*** Entries shown Section Begins ***

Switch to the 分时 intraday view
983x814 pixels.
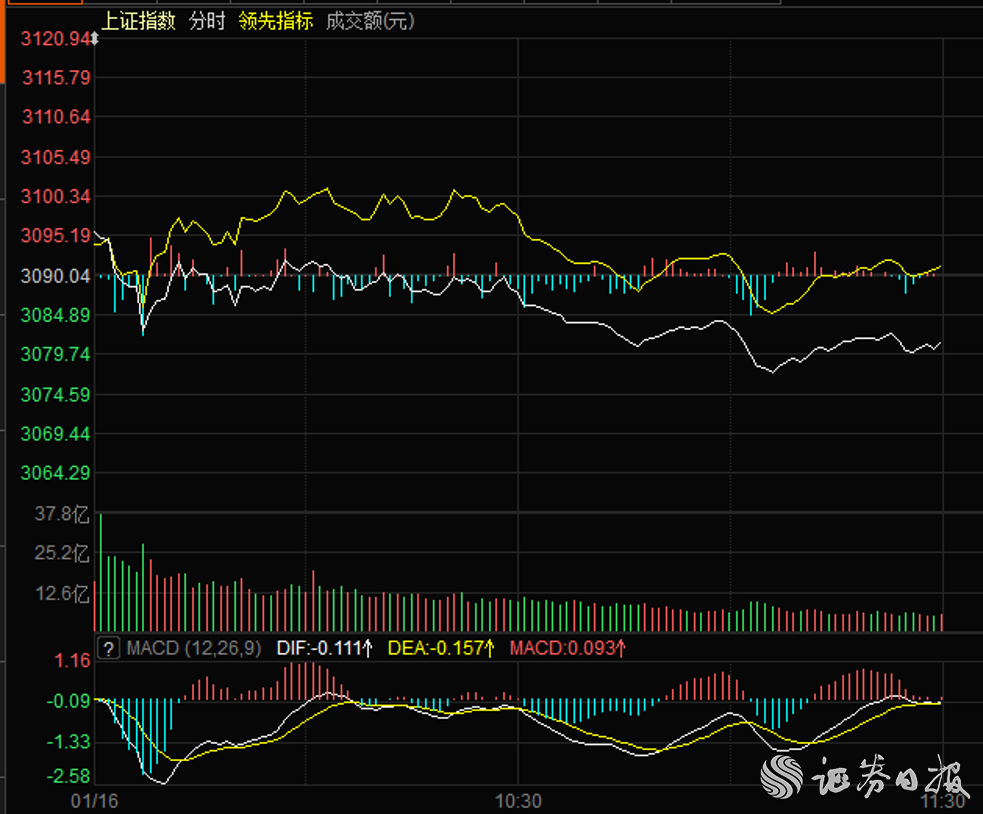coord(207,20)
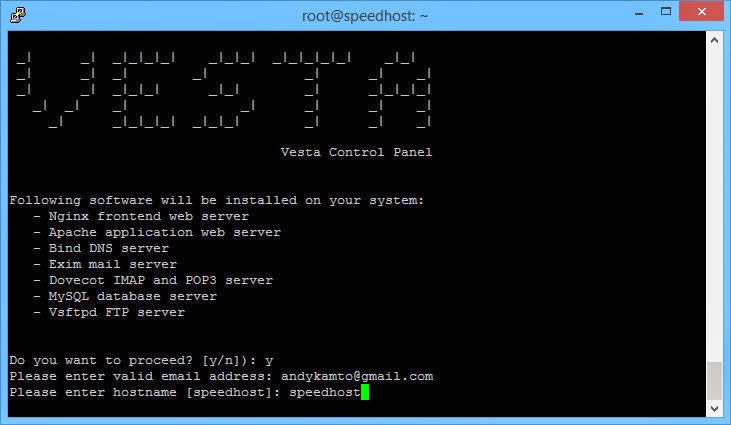
Task: Click scrollbar up arrow
Action: [714, 41]
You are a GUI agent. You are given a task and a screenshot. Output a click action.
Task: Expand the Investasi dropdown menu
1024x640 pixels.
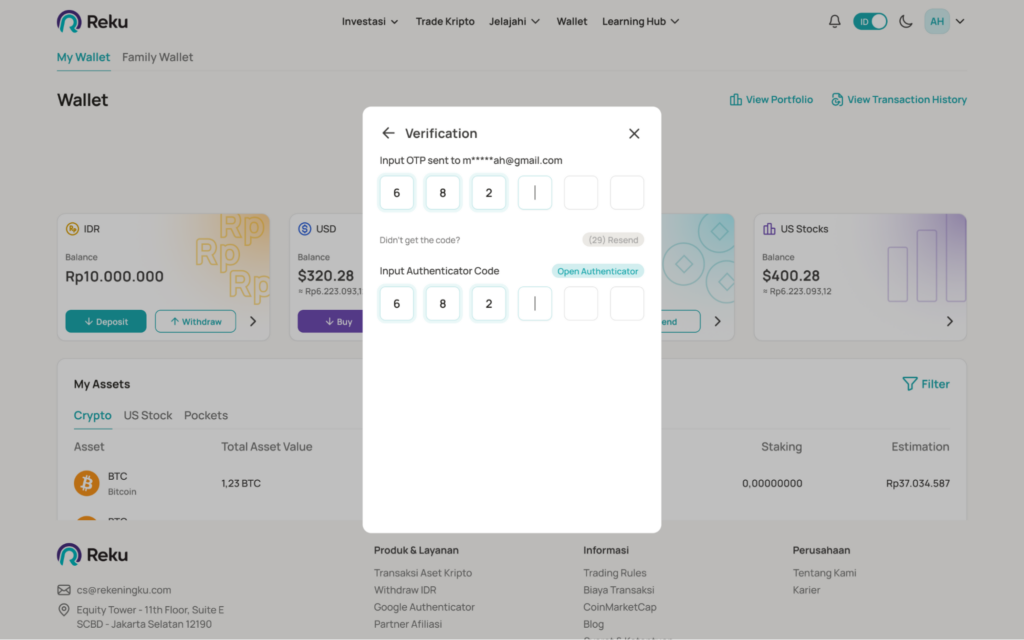pyautogui.click(x=370, y=21)
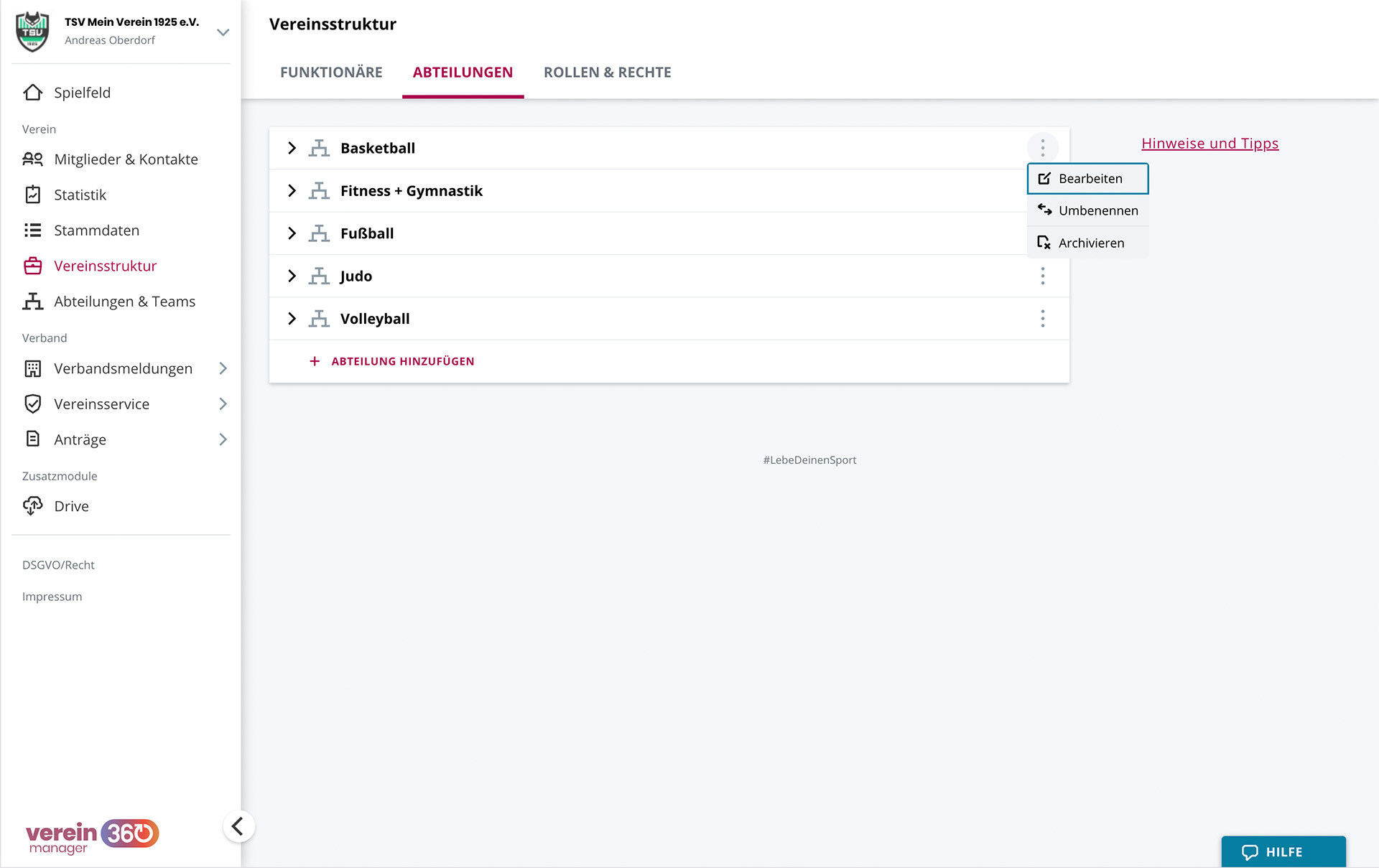Open the club account dropdown chevron
1379x868 pixels.
223,32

*** Entries shown Section Ends ***

Work required
From the line containing "You are a GUI" down to the last line of the entries above, retype each line exactly as it stands, but skip the pictures.

Answer to this task
You are a GUI agent. You are given a task and a screenshot. Output a click action.
Task: Expand the Investasi dropdown menu
1024x640 pixels.
pyautogui.click(x=370, y=21)
Open the club account dropdown chevron
1379x868 pixels.
223,32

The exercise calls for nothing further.